Bug #42254 ndbmtd crashes with MaxNoOfThreads=8
Submitted: 21 Jan 2009 22:06 Modified: 25 Jan 2009 12:48
Reporter: Hartmut Holzgraefe Email Updates:
Status: Closed Impact on me:
None 
Category:MySQL Cluster: Cluster (NDB) storage engine Severity:S3 (Non-critical)
Version:mysql-5.1.30-ndb-6.4.0 OS:Linux
Assigned to: Jonas Oreland CPU Architecture:Any

[21 Jan 2009 22:06] Hartmut Holzgraefe
Description:
While trying to fill a test cluster with two data nodes and MaxNoOfThreads=8 (on a machine that actually has only 4, not 8, cores) the first data node crashes with a segmentation fault. It reports the fact to the management node but does not write any error and trace logs locally. The 2nd data node then fails with an abort signal when it becomes DICT master.

Running the same test with MaxNoOfThreads=4 (which equals the number of actual CPU cores) everything works fine though. None of the data nodes crashes and when forcing a segfault with "kill -11" the crashing nodes writes its error and trace log just fine, and the other data node does not fail when taking over the master role.

How to repeat:
- create a two node cluster with MaxNoOfThreads=8 and NoOfReplicas=2
  (on a 4 core machine, no idea if that matters)

- run the attached test.sql script

- see things crash
[21 Jan 2009 22:11] Hartmut Holzgraefe
SQL test script causing the crash

Attachment: test.sql (text/x-sql), 1.73 KiB.

[21 Jan 2009 22:16] Tomas Ulin
This could be a duplicate of http://bugs.mysql.com/bug.php?id=42052

If it looks like that, please retry with 6.4.1
[21 Jan 2009 22:25] Hartmut Holzgraefe
The 2nd nodes crash on master role takeover may be a duplicate of bug #42052,
the first nodes crash is due to a segmentation fault though, not an abort.
[21 Jan 2009 23:03] Hartmut Holzgraefe
First nodes segfault and lack of error and trace logs persist on 6.4.1,
abort of 2nd node on takeover seems to be fixed though.
[22 Jan 2009 9:13] Tomas Ulin
could verify on ndbsup using 6.4.1
[23 Jan 2009 8:43] Tomas Ulin
the bug is "out of SharedGlobalMemory"

▶ Aim 1
In the bug report, what does Tomas Ulin finally identify as the cause of the bug?
▶ Aim 2
Summarize the bug report in two sentences.
Work only from the bug report.

▶ Collected material

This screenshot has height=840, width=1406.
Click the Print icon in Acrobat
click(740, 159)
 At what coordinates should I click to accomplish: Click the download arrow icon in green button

▶ Correct result 1
The bug is "out of SharedGlobalMemory."

▶ Correct result 2
On a two-node test cluster with MaxNoOfThreads=8, the first data node crashes with a segmentation fault without writing local error and trace logs, and the second data node aborts when it becomes DICT master, while everything works with MaxNoOfThreads=4. A retest on 6.4.1 showed that the segfault persisted but the takeover abort seemed fixed, and Tomas Ulin later identified the bug as "out of SharedGlobalMemory."